Attığı gol, akıttığı terin, klasının, inatçılığının karşılığını aldığı, Fenerbahçe kötü oynasa da taraftarını şampiyonluk için umutlandırdığı birinci sınıf bir işçilik sonucuydu. Attığı gol bir yana, son dakikada Volkan’ın kornere attığı topta o yine çizgide görevinin başındaydı.
Onu da kurtaracaktı!
Antalyaspor Uğur’u Emre, Sedat’ı Alex ’e yakın oynatıp, kazandığı toplarda Fenerbahçe’nin ‘kronik’ savunma problemi yaşadığı bölgeye, Santos’un konu mankeni gibi durduğu sol kanattan etkili olmayı planlamıştı.
Kolayca gelseler de, son vuruşu yapamadılar. Maçın başında Uğur’un ve Necati’nin auta giden şutlarıyla biten atak da, Erkan’ın sıfıra inmesine rağmen veremediği pas da, Mehmet Yılmaz’ın aldığı hava topu da hep Santos’un savunamadığı bölgedendi. Üstelik dün kademesine girmesi gereken Yobo da Santos kadar savunmaya yabancıydı.

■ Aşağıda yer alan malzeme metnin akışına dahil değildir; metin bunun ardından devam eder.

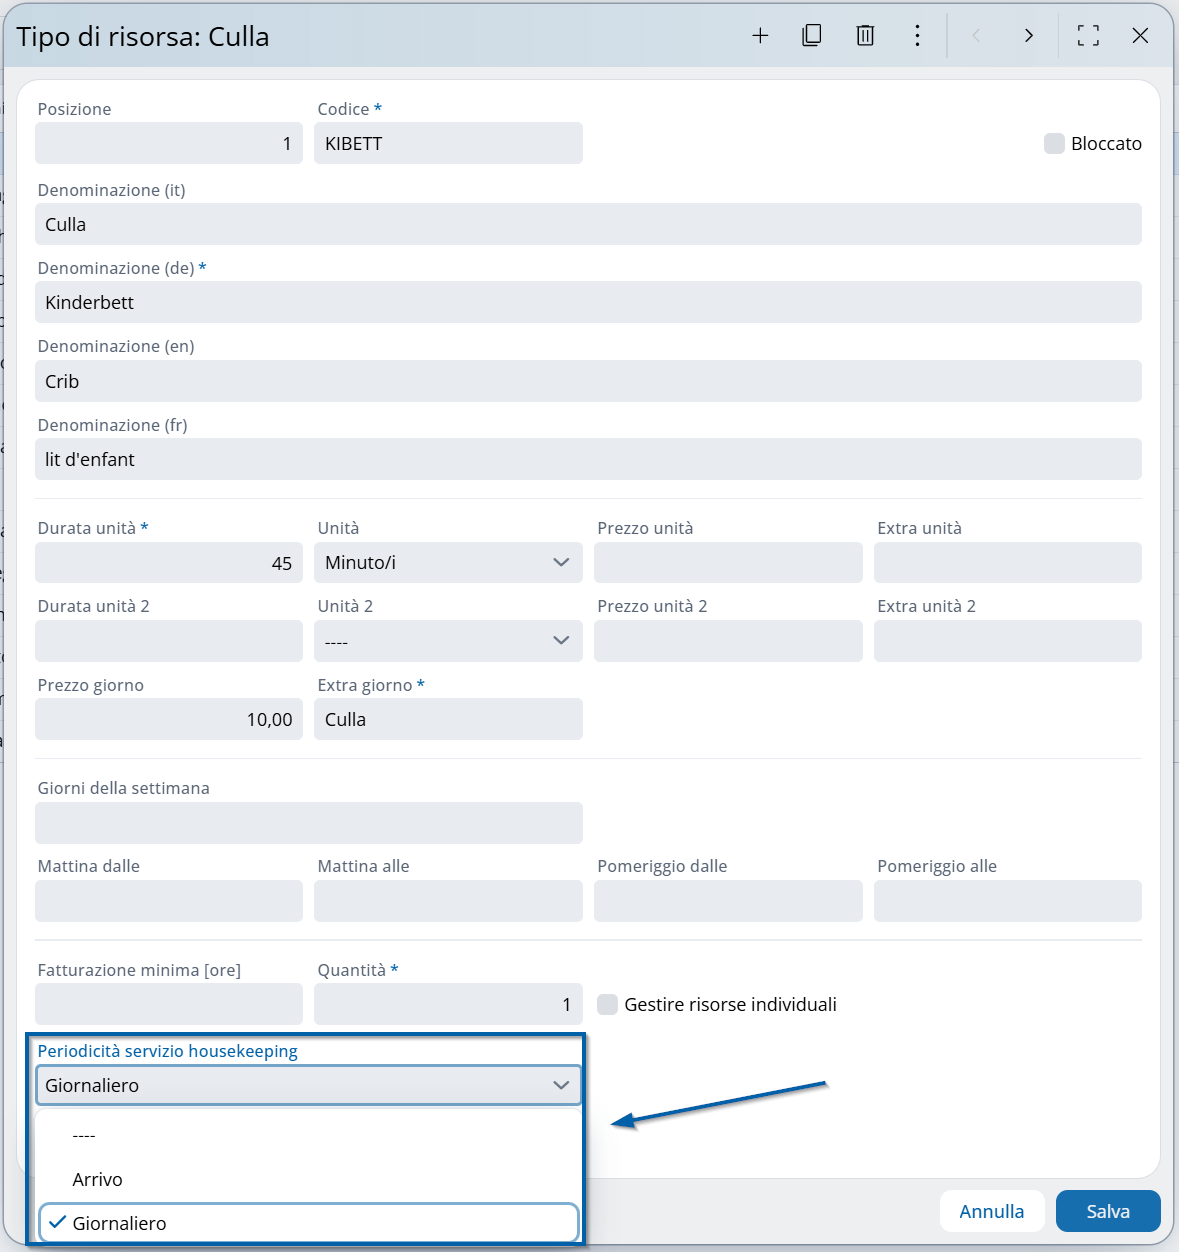The image size is (1179, 1252).
Task: Delete record using the trash icon
Action: pyautogui.click(x=865, y=36)
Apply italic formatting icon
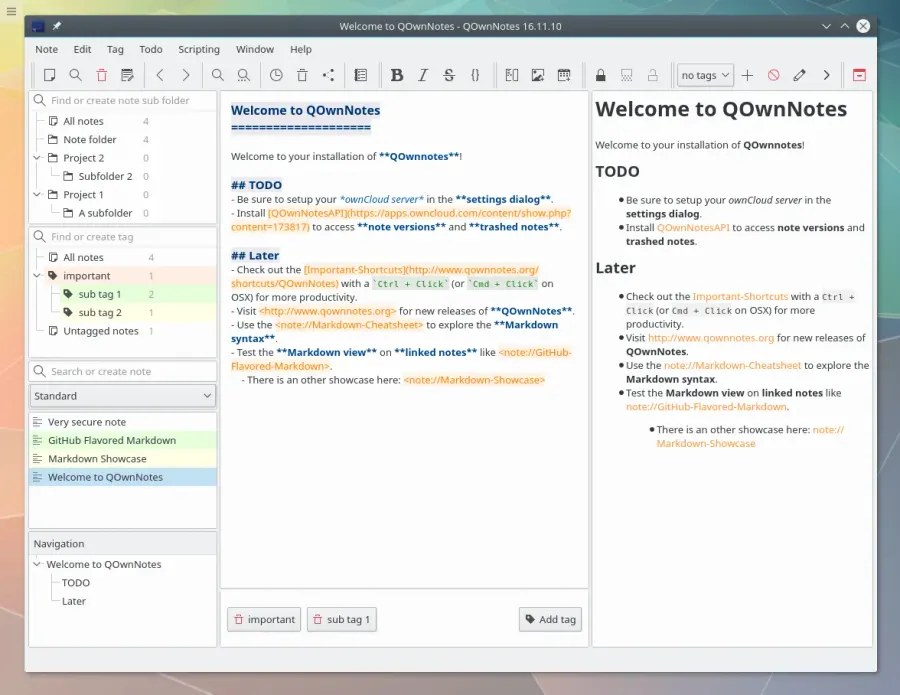Viewport: 900px width, 695px height. (x=423, y=75)
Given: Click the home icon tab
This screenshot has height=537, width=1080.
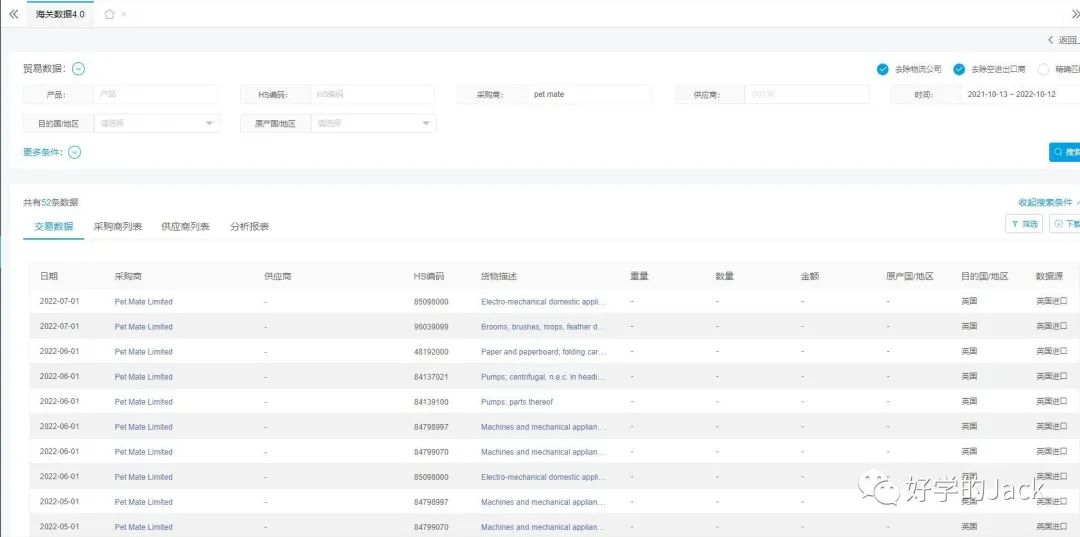Looking at the screenshot, I should 109,14.
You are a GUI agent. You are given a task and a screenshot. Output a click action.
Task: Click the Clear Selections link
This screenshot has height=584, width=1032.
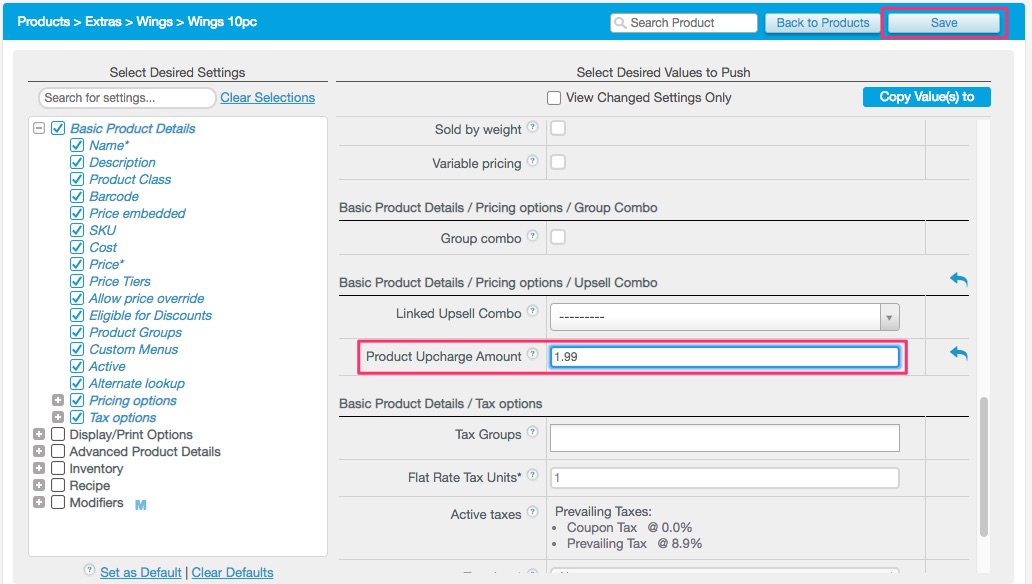tap(267, 98)
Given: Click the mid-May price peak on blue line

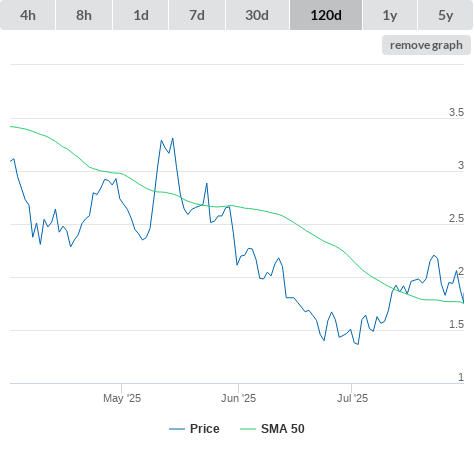Looking at the screenshot, I should tap(173, 139).
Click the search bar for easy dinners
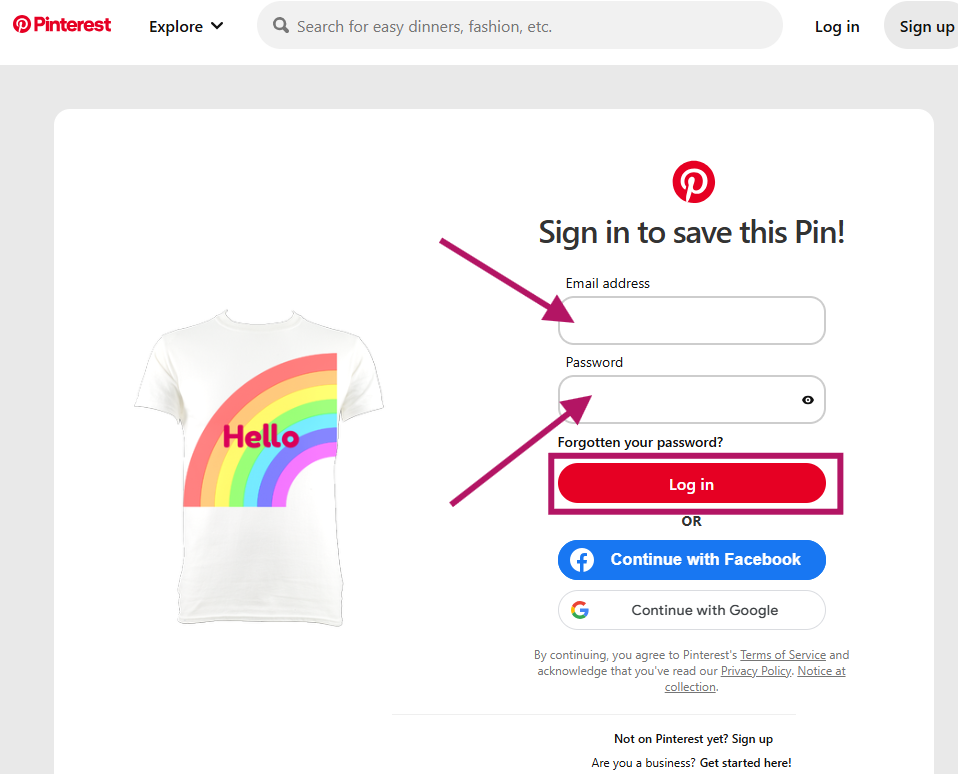Image resolution: width=958 pixels, height=774 pixels. (530, 26)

Ev sahibinin en yaratıcı iki isminden biri olan Tita, taç çizgisi kenarında ince işçilikler yapsa da, karşısında Gönül, hemen ardında Topuz vardı.
Temposuz Fenerbahçe’de savunmayı ayakta tutan isim Selçuk olurken, Emre de çok iyi oynadı. Çok sayıda sert faule maruz kalan tecrübeli futbolcu üçüncü bölgeye yaptığı koşularda tehlikeler de yarattı.
Bu koşuları muhakkak her müsabakada yapmalı. Özellikle maçın sonunda Alex’e verdiği ‘al da at’ pası harikaydı.
Trabzonspor’un puan kaybettiği haftada deplasmanda kazanmak Sarı Lacivertli futbolcuları sevindirse de, maçın tekrarını izlerken kimi zaman utanacaklardır.
Elli beşinci dakikadan itibaren tempoyu düşürmeye çalışmak, taçları 20 saniyede atıp, oyunu hep geç başlatmak büyük takım futbolcularına yakışmaz!